- Prompt -
Your output should reproduce each entry exactly, with none of its pictures.

- Material supplied -
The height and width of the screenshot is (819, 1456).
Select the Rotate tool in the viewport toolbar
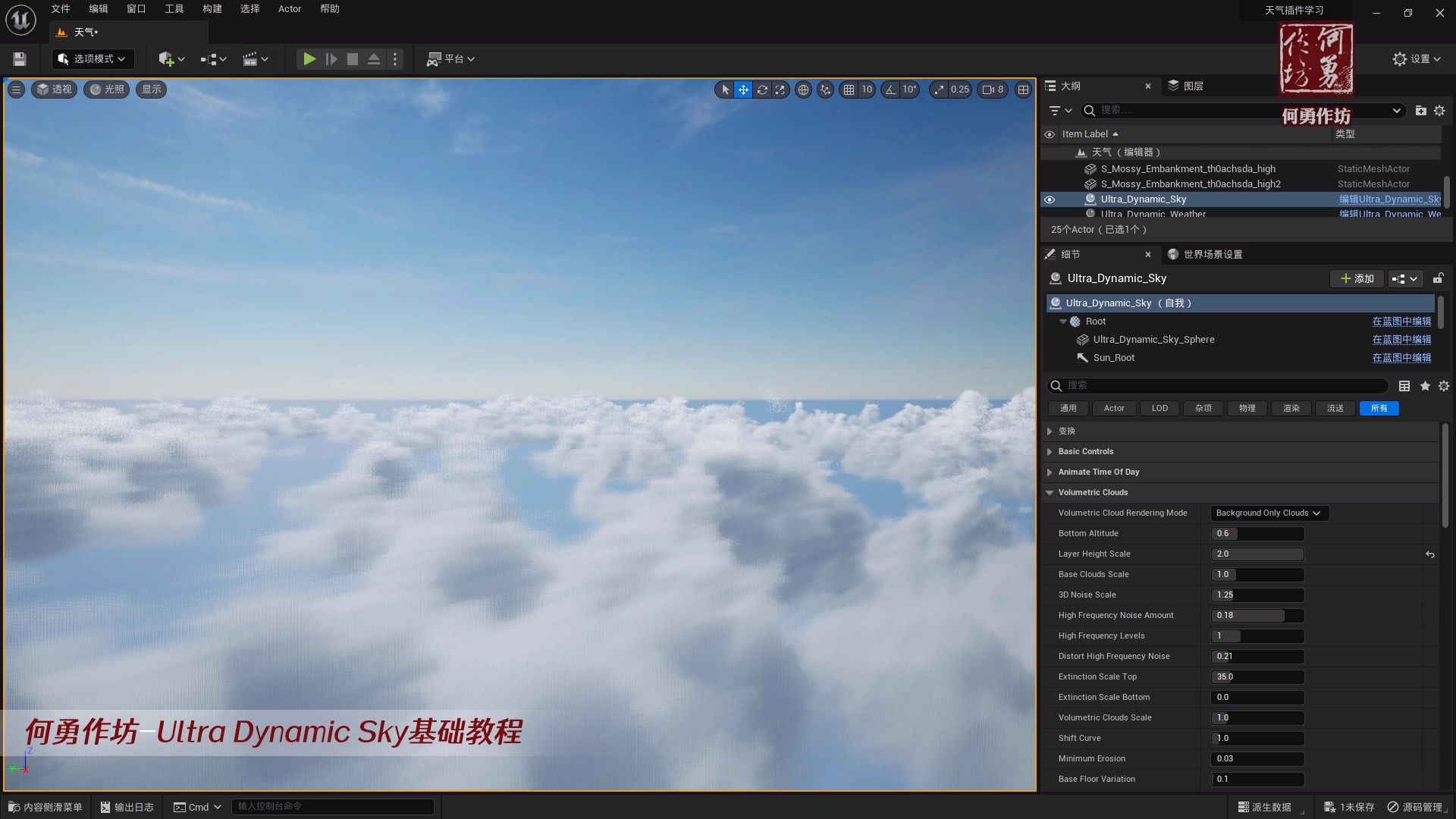tap(762, 89)
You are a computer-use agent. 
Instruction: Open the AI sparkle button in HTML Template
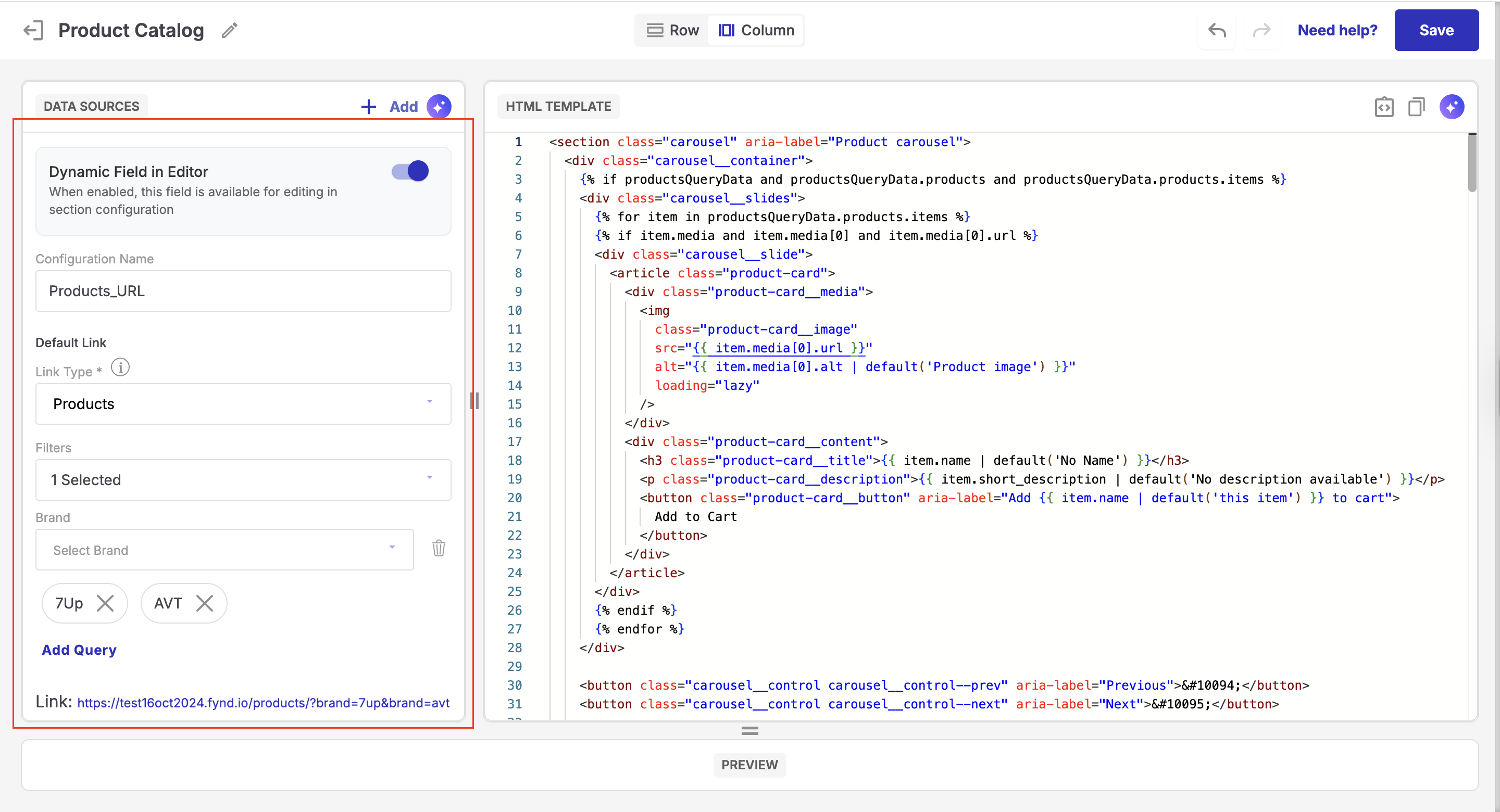tap(1451, 107)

- Solution to this problem -
The height and width of the screenshot is (819, 1456).
Select the Rotate tool in the viewport toolbar
tap(762, 89)
You are a computer-use agent. 
Instruction: Open the AI sparkle button in HTML Template
tap(1451, 107)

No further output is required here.